Die Erfahrung zeigt auch, dass bei der heutigen Nachfolgegeneration großes Interesse besteht, sich auf neuen Gebieten fortzubilden und über den Tellerrand des Familienunternehmens zu schauen. Das betrifft viele Bereiche: Vertriebsstrategien im In- und Ausland, neue Assetklassen, Digitalisierung. Wegen dieser Offenheit vermuten viele Family Officer, dass die Nextgen im Vergleich zur Vor-Generation eher dazu neigen wird, etablierte Strukturen aufzubrechen und sich anderen befreundeten Family Offices zu öffnen und in den Austausch zu treten. Die Vernetzung unter Family Offices dürfte demnach zunehmen.

Hier hängt es im Einzelfall von der Stellung und Anzahl der Mitglieder ab, ob es einen informellen Austausch zu Investmentthemen gibt, oder das Treffen in Club Deals mündet. Der Austausch mit zwei Family Offices zeigt, dass es bei weniger Gesellschaftern einfacher ist, die Ideen und den Austausch mit anderen Family Offices im Sinne der eigenen Familienziele zu führen, weil weniger kritische Nachfragen und Hinterfragen des möglichen Nutzens erfolgen.

Auf der anderen Seite zeigt die Praxis, dass hier die Stellung eines Senior-Familienmitglieds mit entsprechender Erfahrung an dieser Schlüsselstelle in der Familie vieles kompensieren kann. Die gelebte Überzeugung und die positive Gesamtbewertung von den Vorteilen eines Club Deals können von einer souveränen Person besser vermittelt werden. 
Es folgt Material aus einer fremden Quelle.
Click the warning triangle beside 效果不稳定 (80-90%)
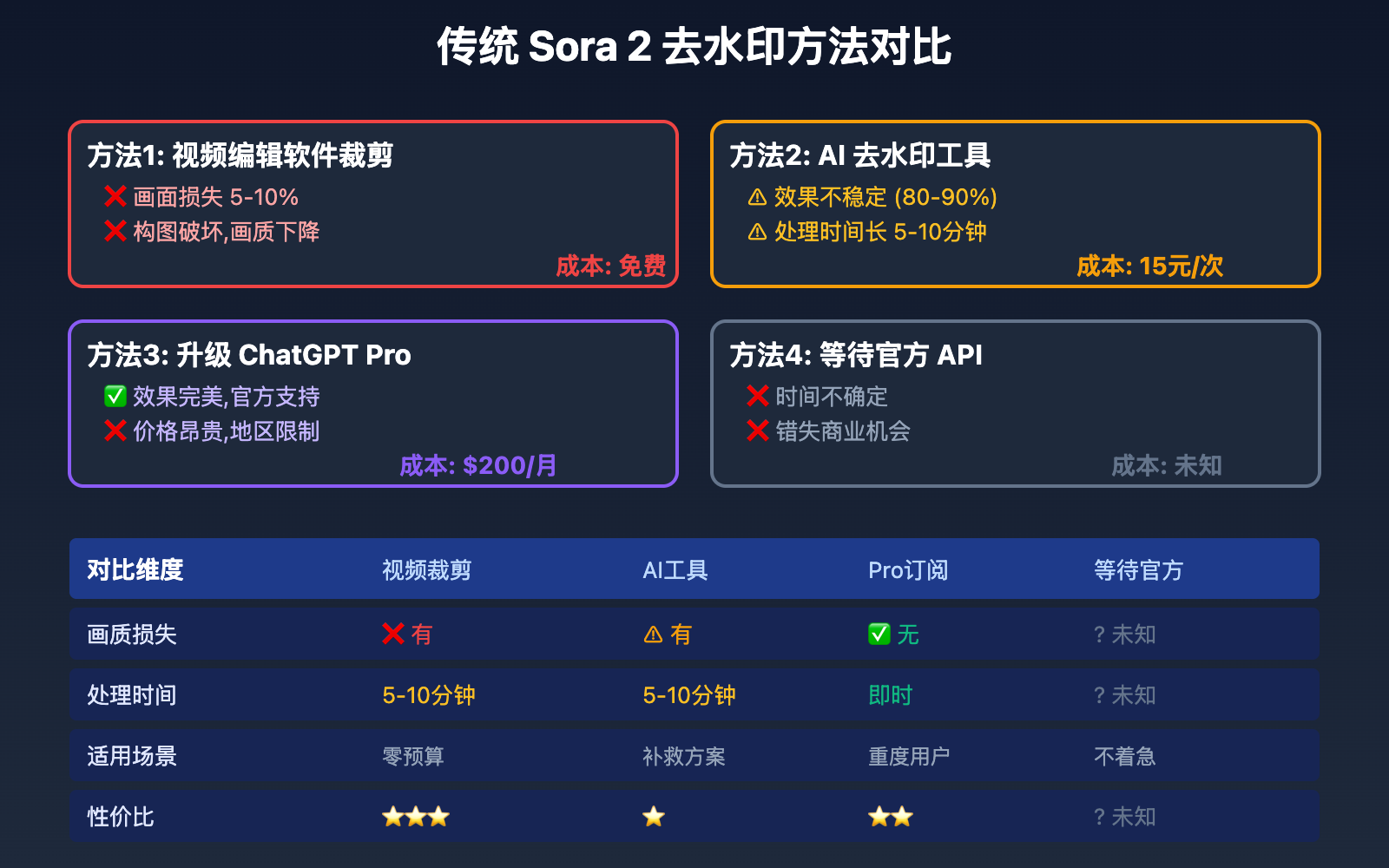Viewport: 1389px width, 868px height. point(757,198)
Absolute Diskretion bei Family Offices nicht mehr oberstes Gebot

Dieser Austausch von Wissen und Best Practices kann die Effizienz im eigenen Family Office steigern und sollte mit einem erfahrenen Family Officer erfolgen. Vertrauliche, diskrete Familiendetails bleiben dabei in der Familie, keine Frage. Erkennbar ist aber schon jetzt aus meiner Beobachtung heraus, dass das Dogma vieler Family Offices um absolute Diskretion und das Abschirmen durch einen wohl dosierten Austausch unter Gleichgesinnten ersetzt wird.

Auch das Thema Vermögensübertragung wird strategischer und unter Hinzuziehung von internationalen Steuerexperten angegangen, um aktuelle Entwicklungen auf dem Feld der Schenkungs- und Erbschaftsteuer zu kennen oder auf geplante Steueränderungen reagieren zu können.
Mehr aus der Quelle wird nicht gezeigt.